┌────────
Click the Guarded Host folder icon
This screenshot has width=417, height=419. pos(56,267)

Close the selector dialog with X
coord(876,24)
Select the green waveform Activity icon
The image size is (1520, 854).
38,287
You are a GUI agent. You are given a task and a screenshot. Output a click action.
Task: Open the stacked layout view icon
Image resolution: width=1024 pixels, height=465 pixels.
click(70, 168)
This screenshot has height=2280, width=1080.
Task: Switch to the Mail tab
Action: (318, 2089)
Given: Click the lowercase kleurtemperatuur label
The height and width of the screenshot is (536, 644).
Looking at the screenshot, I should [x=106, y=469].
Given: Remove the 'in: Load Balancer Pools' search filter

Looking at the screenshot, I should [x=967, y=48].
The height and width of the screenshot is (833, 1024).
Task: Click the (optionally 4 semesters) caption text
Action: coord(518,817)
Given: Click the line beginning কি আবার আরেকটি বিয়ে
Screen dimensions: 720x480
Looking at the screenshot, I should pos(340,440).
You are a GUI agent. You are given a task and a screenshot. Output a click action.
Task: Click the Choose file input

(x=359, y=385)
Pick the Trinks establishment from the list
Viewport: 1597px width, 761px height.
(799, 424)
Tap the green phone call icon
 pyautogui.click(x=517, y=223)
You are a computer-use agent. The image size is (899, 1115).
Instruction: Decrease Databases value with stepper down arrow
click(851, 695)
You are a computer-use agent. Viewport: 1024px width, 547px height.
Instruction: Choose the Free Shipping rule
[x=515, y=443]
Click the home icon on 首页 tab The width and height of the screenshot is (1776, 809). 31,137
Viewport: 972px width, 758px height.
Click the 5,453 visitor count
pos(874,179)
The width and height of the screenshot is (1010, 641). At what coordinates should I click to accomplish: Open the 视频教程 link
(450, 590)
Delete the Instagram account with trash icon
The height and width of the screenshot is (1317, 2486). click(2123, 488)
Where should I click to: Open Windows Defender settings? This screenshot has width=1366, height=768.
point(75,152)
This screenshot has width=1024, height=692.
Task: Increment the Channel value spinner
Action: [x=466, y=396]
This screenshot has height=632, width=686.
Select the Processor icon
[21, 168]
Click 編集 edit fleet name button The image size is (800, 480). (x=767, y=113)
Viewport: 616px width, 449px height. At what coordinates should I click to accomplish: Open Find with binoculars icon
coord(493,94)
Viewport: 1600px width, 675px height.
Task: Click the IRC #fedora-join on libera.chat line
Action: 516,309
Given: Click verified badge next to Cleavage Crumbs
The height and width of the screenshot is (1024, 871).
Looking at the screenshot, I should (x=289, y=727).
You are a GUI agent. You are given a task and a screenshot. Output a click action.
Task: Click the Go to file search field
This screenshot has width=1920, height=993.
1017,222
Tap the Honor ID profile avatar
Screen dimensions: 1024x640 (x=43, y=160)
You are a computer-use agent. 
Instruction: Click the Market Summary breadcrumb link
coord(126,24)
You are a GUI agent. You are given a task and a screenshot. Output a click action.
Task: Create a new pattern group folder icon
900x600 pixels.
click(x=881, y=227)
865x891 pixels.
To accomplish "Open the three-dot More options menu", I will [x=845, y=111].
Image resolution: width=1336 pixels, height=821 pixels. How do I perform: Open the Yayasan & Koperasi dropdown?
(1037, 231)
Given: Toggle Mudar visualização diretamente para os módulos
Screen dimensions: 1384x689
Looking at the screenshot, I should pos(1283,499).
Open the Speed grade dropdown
└────────
§ **Work to be completed**
From the records above, copy every line that holds the word "computer".

§ **Reply**
You are a computer-use agent. The image size is (899, 1115).
You are a computer-use agent. Viewport: 1024px width, 547px height.
You are a computer-use agent. 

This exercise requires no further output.